AIM. State how many of the lines below contain the string "history", where case counts, and reply with only that number.

(Stored data)

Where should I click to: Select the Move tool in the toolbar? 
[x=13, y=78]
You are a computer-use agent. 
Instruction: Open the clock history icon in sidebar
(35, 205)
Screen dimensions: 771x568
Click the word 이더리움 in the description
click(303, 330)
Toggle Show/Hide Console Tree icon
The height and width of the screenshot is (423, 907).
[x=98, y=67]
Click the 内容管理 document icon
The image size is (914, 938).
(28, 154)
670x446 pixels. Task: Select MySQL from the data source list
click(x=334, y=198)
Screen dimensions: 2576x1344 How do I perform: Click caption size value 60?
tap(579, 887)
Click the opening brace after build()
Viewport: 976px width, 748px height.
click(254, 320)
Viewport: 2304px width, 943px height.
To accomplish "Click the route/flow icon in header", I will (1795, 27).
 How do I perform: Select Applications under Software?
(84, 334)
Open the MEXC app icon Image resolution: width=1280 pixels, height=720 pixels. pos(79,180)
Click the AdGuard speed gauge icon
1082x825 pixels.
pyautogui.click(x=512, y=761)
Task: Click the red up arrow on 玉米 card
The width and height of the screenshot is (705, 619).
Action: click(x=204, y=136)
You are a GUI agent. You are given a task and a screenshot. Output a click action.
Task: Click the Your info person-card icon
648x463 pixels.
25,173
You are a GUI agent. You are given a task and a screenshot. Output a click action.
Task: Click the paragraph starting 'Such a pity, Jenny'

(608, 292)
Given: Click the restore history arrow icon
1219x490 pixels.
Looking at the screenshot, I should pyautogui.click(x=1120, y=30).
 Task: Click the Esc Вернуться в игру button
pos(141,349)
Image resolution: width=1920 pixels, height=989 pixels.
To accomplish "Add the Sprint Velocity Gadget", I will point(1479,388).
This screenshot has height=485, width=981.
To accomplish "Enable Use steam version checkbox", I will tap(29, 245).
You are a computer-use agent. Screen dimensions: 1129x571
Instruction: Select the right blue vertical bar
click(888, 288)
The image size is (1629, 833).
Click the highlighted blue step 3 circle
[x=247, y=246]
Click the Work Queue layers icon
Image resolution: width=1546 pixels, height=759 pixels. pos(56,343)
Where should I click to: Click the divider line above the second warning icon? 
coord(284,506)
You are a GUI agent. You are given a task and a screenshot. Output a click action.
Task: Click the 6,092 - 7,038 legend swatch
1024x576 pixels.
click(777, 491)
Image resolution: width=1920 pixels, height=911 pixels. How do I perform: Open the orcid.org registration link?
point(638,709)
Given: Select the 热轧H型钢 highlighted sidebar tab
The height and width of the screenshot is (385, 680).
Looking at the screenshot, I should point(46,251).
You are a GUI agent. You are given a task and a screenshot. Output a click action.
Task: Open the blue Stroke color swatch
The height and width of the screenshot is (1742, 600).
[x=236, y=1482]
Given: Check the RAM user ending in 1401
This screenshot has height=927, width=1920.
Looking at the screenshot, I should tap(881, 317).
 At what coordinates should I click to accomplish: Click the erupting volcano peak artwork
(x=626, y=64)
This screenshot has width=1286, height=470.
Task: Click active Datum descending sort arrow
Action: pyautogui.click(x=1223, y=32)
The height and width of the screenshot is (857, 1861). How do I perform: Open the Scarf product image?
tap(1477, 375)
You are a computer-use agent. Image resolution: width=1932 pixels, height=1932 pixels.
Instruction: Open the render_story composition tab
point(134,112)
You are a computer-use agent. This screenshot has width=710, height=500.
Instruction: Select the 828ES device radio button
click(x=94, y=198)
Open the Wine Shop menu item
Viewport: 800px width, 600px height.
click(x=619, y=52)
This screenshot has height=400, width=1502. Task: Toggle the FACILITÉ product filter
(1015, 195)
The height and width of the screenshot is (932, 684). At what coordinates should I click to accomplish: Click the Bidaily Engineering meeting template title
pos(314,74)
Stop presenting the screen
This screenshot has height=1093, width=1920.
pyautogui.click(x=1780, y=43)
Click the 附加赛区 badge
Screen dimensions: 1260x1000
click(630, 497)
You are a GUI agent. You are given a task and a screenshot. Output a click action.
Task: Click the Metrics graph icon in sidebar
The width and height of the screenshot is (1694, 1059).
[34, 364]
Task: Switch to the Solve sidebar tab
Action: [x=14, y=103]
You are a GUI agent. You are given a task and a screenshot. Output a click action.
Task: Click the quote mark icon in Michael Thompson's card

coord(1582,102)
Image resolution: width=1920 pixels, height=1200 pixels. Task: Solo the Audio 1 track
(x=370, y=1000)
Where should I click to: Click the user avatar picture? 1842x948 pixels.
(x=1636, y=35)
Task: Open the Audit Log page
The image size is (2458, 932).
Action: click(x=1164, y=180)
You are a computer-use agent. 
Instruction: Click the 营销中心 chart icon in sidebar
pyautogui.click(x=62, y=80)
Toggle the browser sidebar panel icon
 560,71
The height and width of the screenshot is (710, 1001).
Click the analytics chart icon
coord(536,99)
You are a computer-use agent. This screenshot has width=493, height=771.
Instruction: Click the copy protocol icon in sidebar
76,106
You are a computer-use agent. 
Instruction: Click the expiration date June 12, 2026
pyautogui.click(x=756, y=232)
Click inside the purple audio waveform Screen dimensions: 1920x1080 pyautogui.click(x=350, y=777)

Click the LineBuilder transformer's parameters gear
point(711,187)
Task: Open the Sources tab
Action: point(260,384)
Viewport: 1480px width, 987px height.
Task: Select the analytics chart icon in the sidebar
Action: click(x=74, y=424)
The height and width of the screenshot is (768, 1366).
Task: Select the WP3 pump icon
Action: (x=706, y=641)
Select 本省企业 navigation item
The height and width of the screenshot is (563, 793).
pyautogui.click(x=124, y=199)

COMPLETED TASK. 2